TO DO.
Extract the items from the start through the line that contains "[x=1051, y=175]", reproducing each line unchanged. Omit the pictures from your answer.

MATERIAL FOR THIS TASK.
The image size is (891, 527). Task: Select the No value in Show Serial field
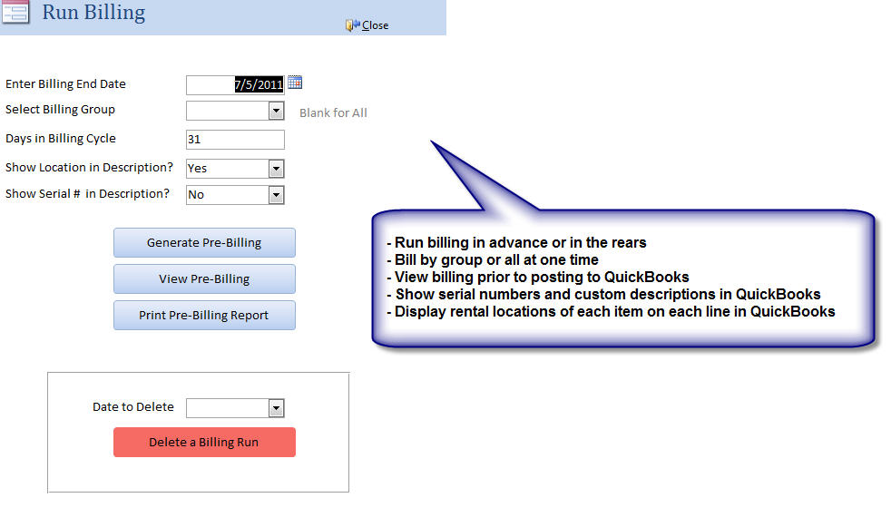tap(228, 195)
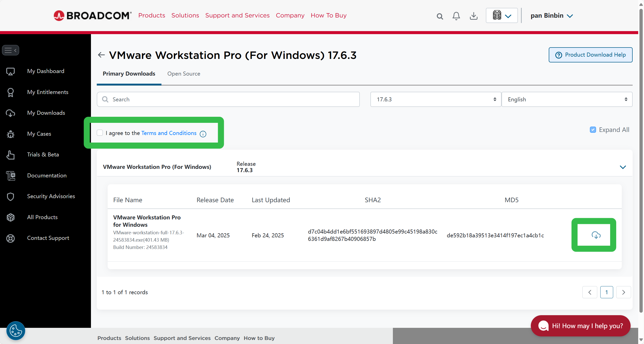Click the Product Download Help button
This screenshot has width=644, height=344.
(590, 55)
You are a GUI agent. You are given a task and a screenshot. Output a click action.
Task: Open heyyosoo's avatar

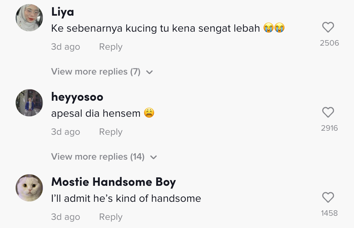pos(29,103)

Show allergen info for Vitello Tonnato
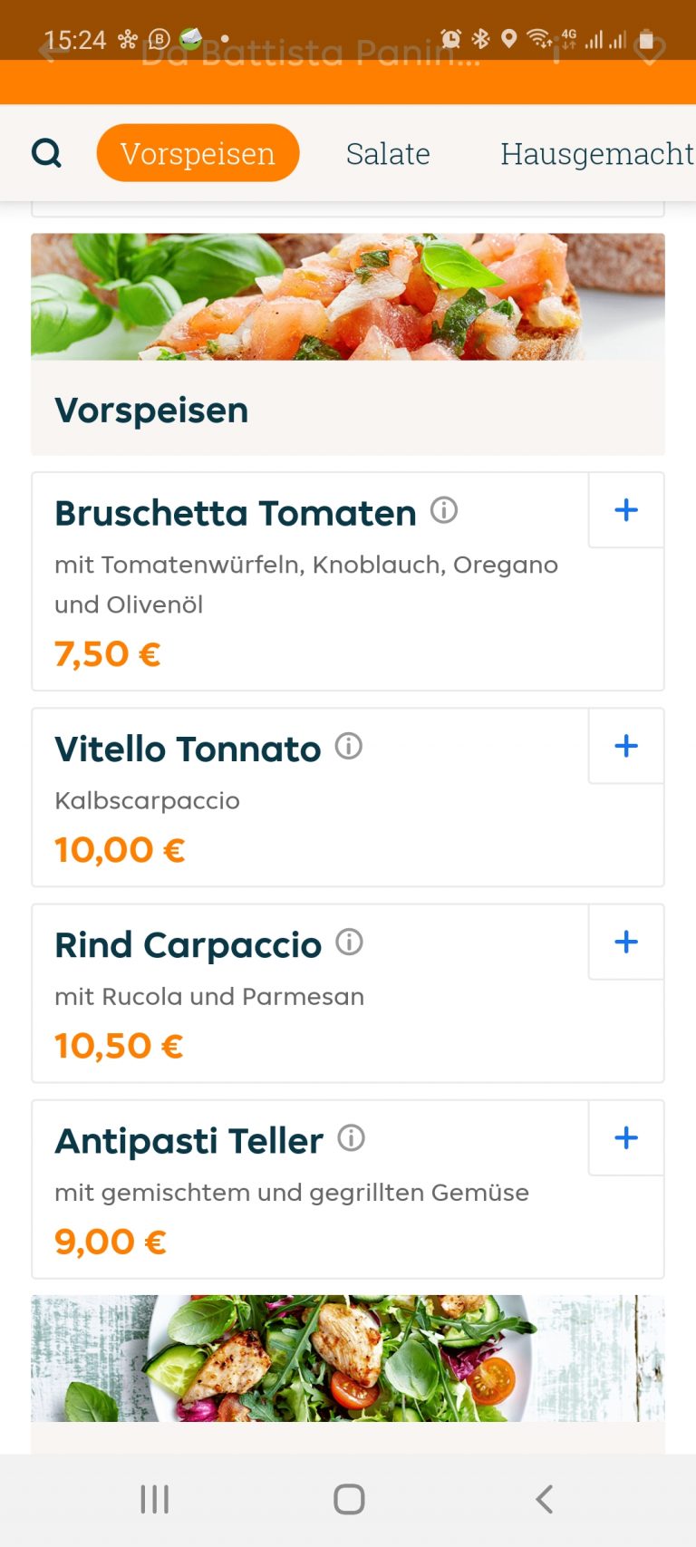[349, 747]
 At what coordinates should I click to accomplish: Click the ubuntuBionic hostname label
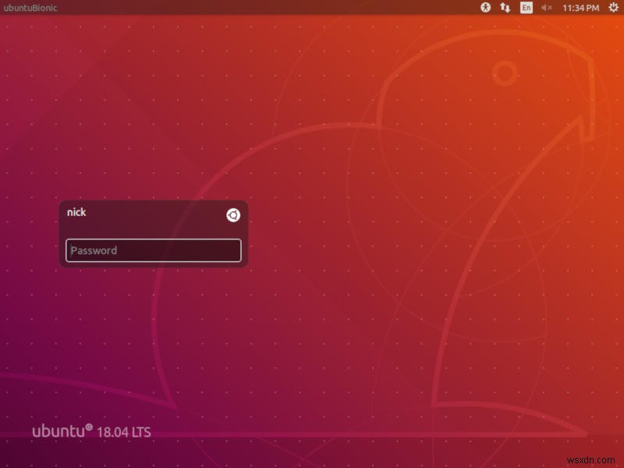click(30, 8)
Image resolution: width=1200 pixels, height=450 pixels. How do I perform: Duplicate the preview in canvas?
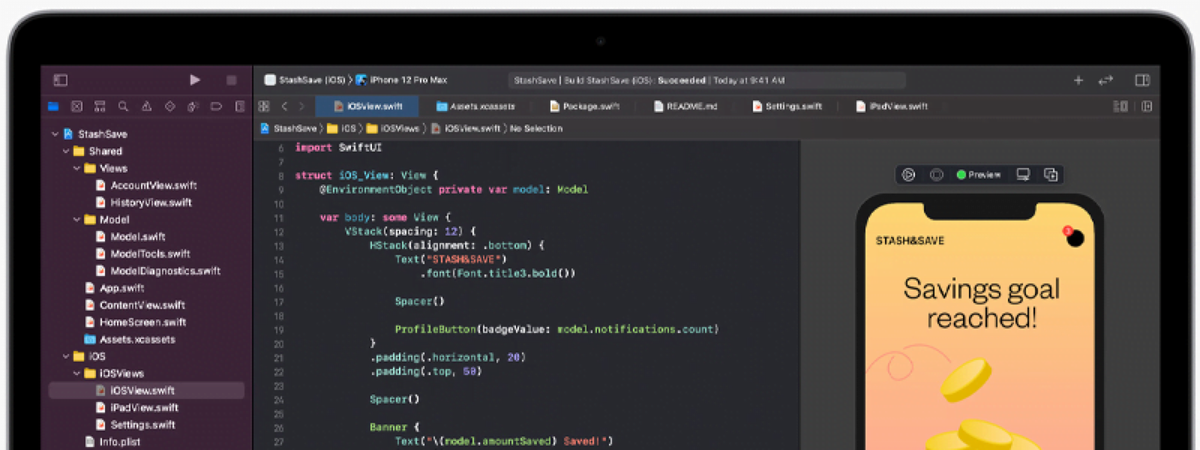[x=1051, y=175]
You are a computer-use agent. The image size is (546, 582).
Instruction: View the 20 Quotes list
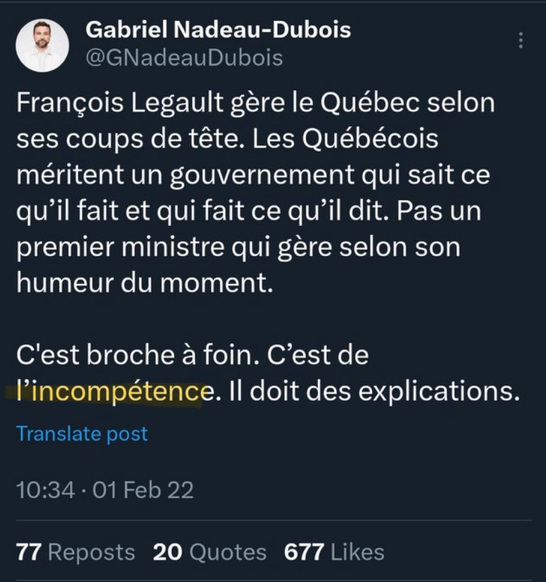pyautogui.click(x=209, y=552)
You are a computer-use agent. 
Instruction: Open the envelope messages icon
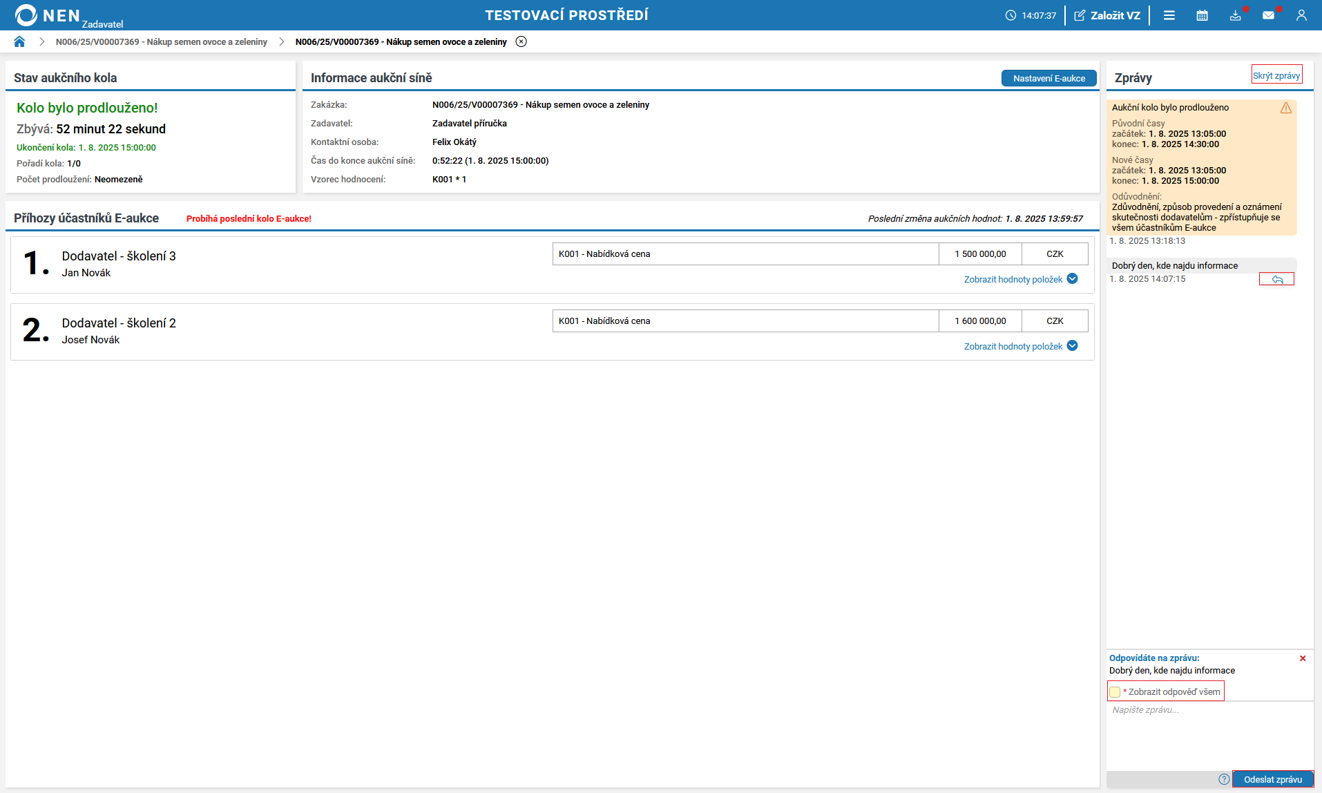click(x=1268, y=15)
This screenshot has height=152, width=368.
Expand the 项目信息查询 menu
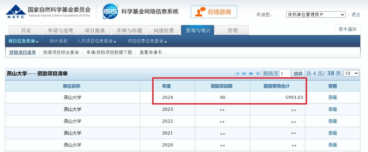(23, 41)
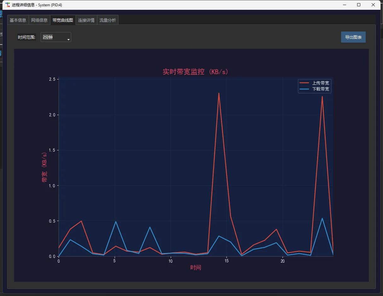Viewport: 383px width, 296px height.
Task: Click the 下载带宽 legend label
Action: [x=321, y=89]
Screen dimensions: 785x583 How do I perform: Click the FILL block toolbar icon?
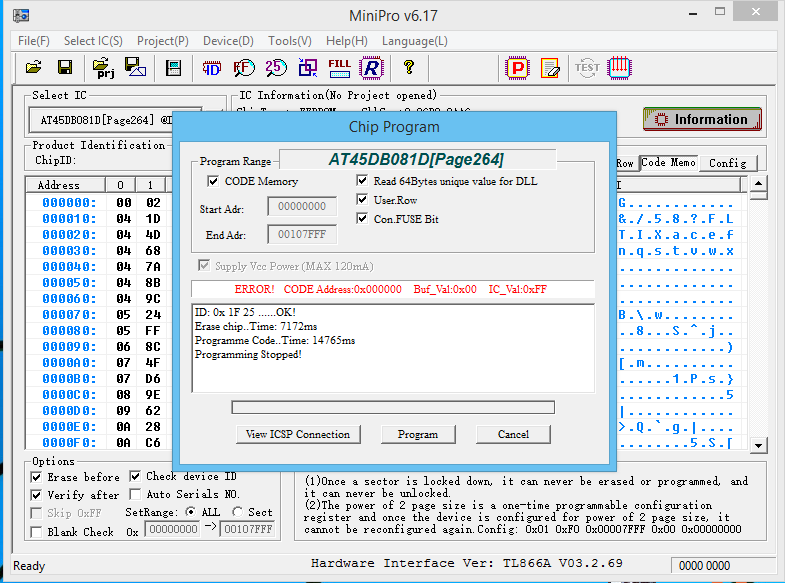pos(340,68)
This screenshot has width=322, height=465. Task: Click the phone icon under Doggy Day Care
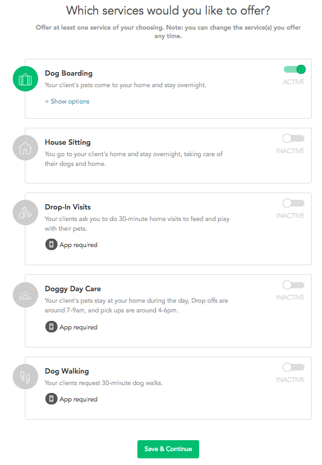[x=51, y=327]
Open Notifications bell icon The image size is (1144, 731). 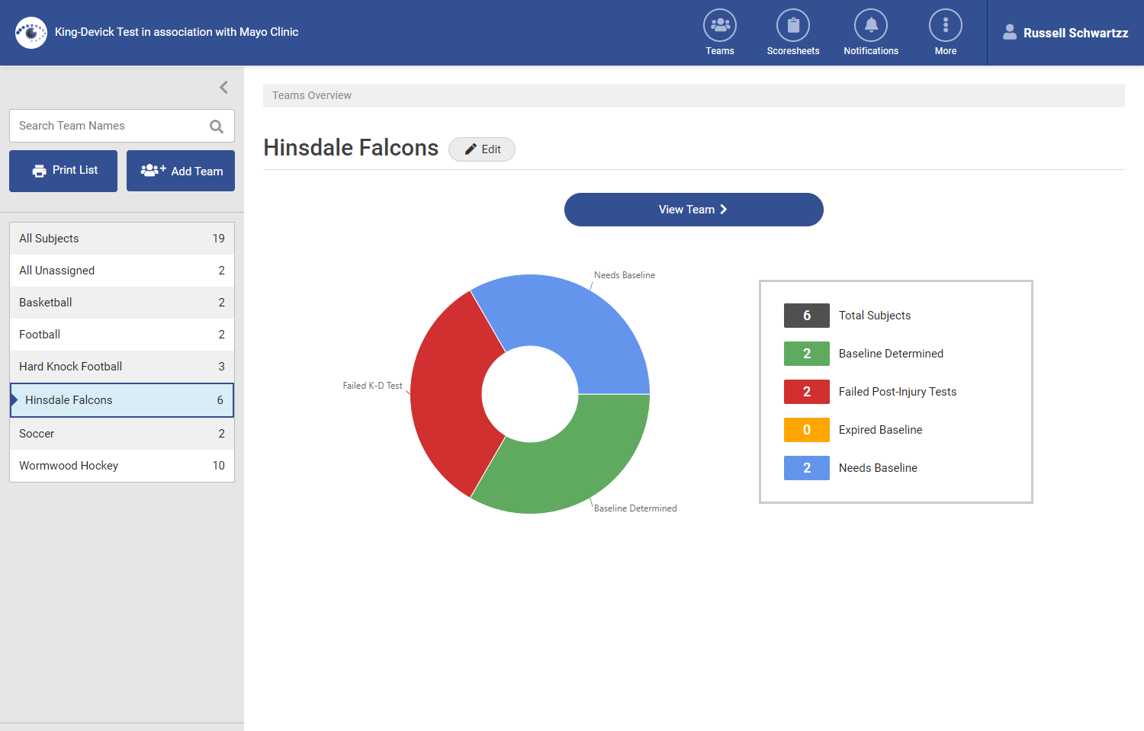pyautogui.click(x=870, y=24)

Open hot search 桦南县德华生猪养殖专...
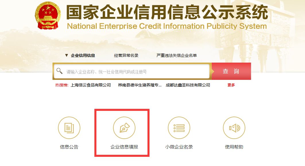point(140,85)
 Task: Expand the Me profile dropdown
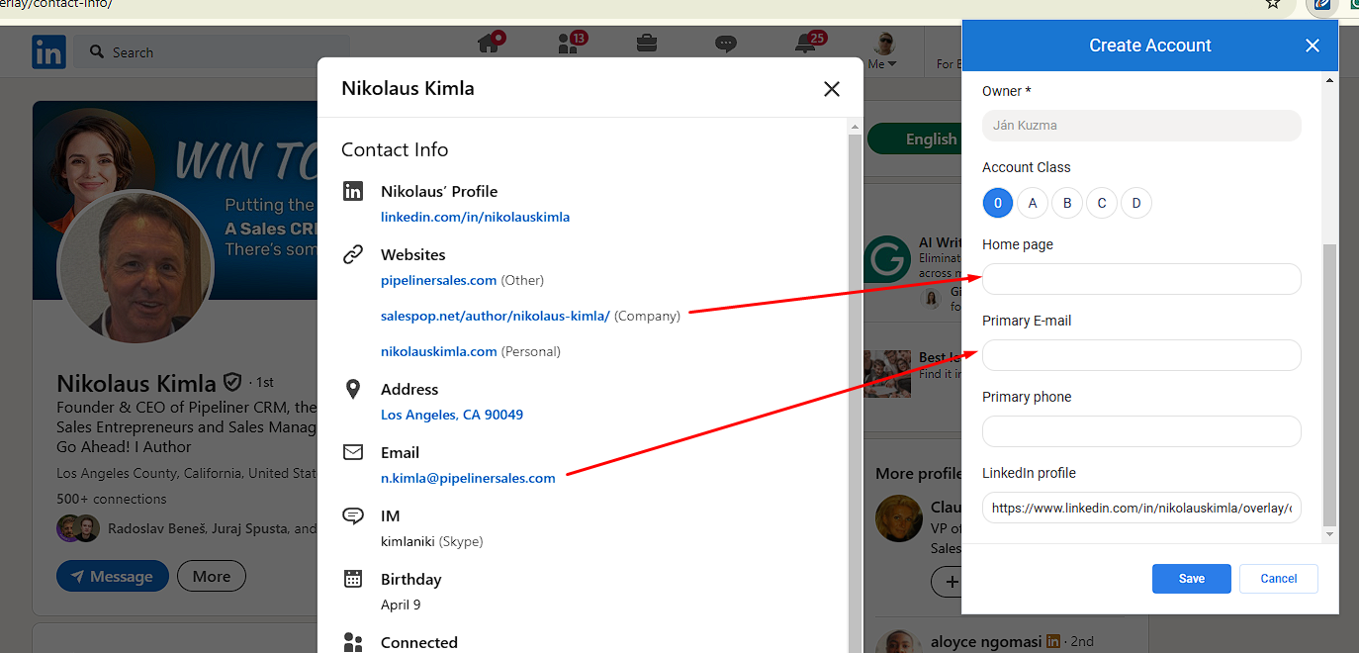click(882, 63)

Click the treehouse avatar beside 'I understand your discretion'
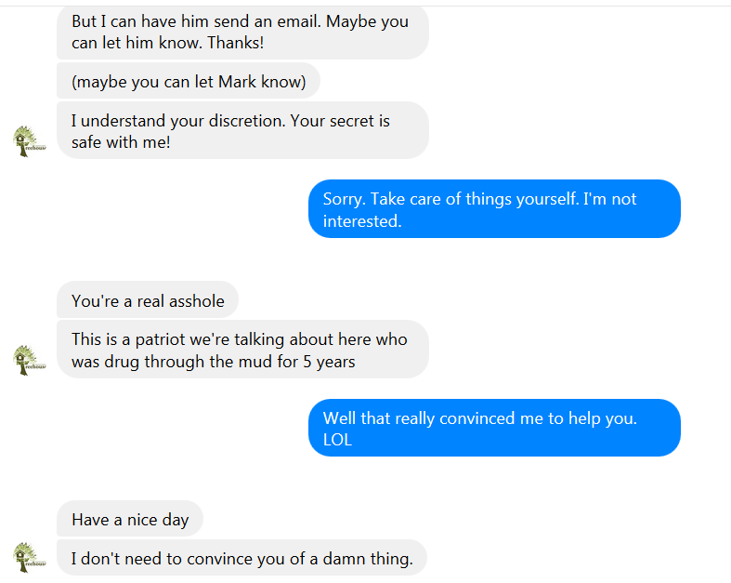pos(30,141)
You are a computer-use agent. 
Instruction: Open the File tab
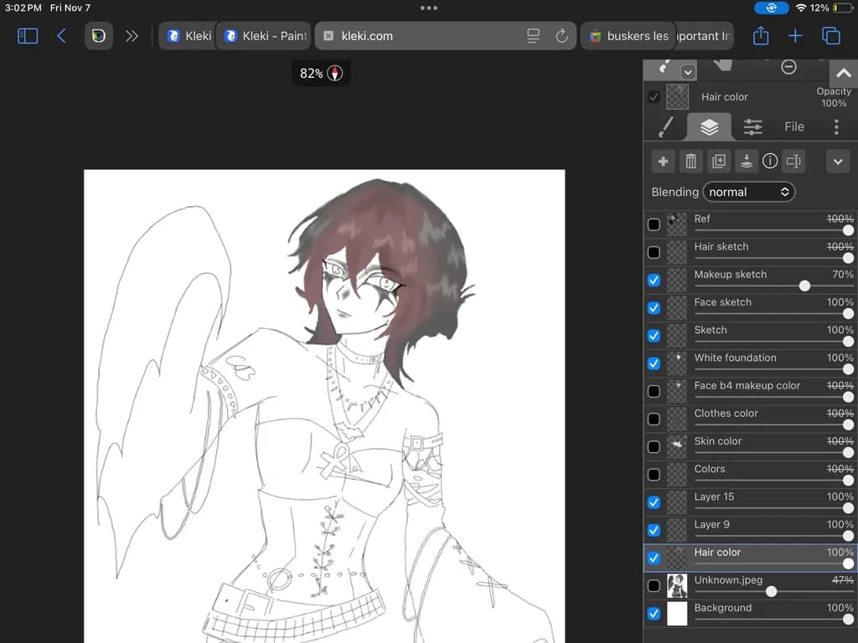pos(794,127)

EXERCISE RESPONSE.
The image size is (891, 527). Task: Select the No value in Show Serial field
tap(228, 195)
Click the Product Download Help button
This screenshot has width=644, height=344.
(590, 55)
You are a GUI agent. You are given a task and a screenshot. Output a click action.
Task: Open heyyosoo's avatar

pos(29,103)

Show allergen info for Vitello Tonnato
[349, 747]
 At what coordinates should I click to accomplish: Click the ubuntuBionic hostname label
click(30, 8)
Image resolution: width=1200 pixels, height=450 pixels. How do I perform: Duplicate the preview in canvas?
[x=1051, y=175]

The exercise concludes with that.